My father and I watched the movie "The Relic" tonight. A monster flick we hadn't seen in a number of years and thought would be fun to watch again. The monster genre of movie is really an interesting horror sub-genre in that it plays upon our own (childhood) fears of creatures in the closet and under the bed.
The movies that have been successful in their manifestation of beasties are ones like Alien (and Aliens, which was arguably an action movie, not a horror), Mimic, Cloverfield (which I'll explain further on), The Descent, Pitch Black, The Fly, 28 Days Later and I Am Legend. The reasons these movies work is that they are first and foremost movies about humans and their struggles. They don't fall prey to lame stereotypes and formulae like other horror movies.
Now I mentioned Cloverfield. It's a movie that many people felt was a lame attempt at copying Godzilla or The Host (a Korean monster movie). The hand cam style was difficult to watch (I even got sick in the theatre from motion sickness), and the acting was pedestrian. What it did do well is allow the viewer to feel helpless and uneasy about a creature we weren't really shown until the end of the movie. This is one of the key elements to a good monster flick. With a few exceptions the list I mentioned above features our villains in either partial or flickering light, passing quickly through a frame or any other number of film techniques to limit our seeing the creature. The human brain is vastly more superior at scaring itself than any director could. We get scared at a primal level making it so that the scare is deep in our subconscious and therefore more effective.

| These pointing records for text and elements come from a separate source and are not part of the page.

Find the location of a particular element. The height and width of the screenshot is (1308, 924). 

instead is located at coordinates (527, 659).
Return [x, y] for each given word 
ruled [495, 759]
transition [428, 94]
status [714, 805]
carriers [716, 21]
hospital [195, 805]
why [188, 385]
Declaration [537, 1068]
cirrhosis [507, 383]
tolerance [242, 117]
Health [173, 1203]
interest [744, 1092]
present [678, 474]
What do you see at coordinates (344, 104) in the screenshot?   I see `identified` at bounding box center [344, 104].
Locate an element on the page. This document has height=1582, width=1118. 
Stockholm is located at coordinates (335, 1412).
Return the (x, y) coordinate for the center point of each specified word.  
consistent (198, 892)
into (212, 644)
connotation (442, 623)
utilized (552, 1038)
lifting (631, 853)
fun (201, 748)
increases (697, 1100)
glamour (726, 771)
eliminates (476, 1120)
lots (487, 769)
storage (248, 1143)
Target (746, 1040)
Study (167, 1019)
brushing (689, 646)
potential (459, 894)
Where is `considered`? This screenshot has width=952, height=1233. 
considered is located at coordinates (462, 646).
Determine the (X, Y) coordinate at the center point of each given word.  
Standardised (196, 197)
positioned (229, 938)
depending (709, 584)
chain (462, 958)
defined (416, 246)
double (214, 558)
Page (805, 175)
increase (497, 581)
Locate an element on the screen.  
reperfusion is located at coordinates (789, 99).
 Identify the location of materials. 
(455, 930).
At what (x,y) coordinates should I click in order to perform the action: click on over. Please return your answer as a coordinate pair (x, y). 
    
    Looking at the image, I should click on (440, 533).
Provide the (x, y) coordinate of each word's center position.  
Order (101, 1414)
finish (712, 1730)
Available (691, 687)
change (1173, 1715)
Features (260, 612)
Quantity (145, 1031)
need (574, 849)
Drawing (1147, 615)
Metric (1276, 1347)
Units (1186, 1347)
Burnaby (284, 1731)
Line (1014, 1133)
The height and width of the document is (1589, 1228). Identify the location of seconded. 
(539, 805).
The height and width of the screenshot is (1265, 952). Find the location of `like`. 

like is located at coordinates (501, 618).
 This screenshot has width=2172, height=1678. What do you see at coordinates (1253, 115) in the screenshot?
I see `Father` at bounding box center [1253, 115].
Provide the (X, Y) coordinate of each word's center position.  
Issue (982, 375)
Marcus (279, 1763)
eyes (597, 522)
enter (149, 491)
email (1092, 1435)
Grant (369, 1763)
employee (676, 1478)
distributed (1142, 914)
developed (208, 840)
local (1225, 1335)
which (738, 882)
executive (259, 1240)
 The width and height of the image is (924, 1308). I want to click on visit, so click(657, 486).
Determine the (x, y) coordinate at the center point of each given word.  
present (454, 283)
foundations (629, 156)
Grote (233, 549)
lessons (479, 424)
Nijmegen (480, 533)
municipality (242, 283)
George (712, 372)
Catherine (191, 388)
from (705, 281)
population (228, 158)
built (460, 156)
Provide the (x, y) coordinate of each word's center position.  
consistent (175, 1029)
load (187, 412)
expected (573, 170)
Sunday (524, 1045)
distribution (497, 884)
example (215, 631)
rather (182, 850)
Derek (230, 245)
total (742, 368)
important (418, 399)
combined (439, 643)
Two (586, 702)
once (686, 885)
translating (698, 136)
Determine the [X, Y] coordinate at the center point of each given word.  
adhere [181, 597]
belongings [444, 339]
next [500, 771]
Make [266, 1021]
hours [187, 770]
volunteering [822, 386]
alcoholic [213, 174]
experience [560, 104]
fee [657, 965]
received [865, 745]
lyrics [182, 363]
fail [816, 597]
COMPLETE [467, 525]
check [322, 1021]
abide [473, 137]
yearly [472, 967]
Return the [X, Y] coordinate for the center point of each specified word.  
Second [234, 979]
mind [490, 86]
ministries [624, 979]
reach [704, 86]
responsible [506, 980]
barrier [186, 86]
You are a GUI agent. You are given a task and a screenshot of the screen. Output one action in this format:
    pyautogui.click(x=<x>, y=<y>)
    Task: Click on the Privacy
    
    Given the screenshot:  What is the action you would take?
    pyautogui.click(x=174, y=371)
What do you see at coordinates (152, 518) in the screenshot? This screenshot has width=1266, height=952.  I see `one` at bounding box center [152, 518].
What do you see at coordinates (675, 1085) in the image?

Two other movies I feel are worth mentioning while on the topic of Cloverfield are Blair Witch and Paranormal Activity. These three movies belong to something known as Fourth Wall film making. They seek to make the events going on as legitimate as possible, bringing the audience in one step further to the action on screen. For the last two we never actually see the creature at all. Are terror is produced primarily through sound effects, simple lighting tricks and the actors response. In the same way a multitude of people laughing can enhance a joke, so too can the actors palpable fear make the audience more afraid. A movie that attempted, but failed in this style was The Fourth Kind. While the premise was good, it faltered in that it used known actors (Milla Jovovich for one) in their "recreation" of events. We know she's an actor and immediately that fourth wall is raised again and we're very aware we're watching a movie, not a documentary.
One thing I'd recommend you find is a short movie called "Alien Abduction: Incident in Lake County". This Fourth Wall piece sparked some controversy when it was aired on TV without any prior warning or caption stating the film's validity. Of course a small panic ensued and message boards were alight with people wanting to know what they hell the just saw. It's one of those pieces that's quiet clearly false, but it has a few elements that are so legitimately unsettling that it works in being a scary movie.
While not a purveyor of horror movies specifically, I'm always appreciative of any piece that can elicit a response from me just long enough to cause me to tense up, or feel my pulse race.
Lots of room for discussion--need the monster film incorporate "evil"--if so, then the monster will lose sympathy and be a minion of the devil--or we could incorporate the "human monster" and that opens a can of worms. We could include everyone from McBeth to Hannibal and have many stops in between. Then we have the relic beast, which is a primitie concoction. Did work well though. A long and winding road indeed.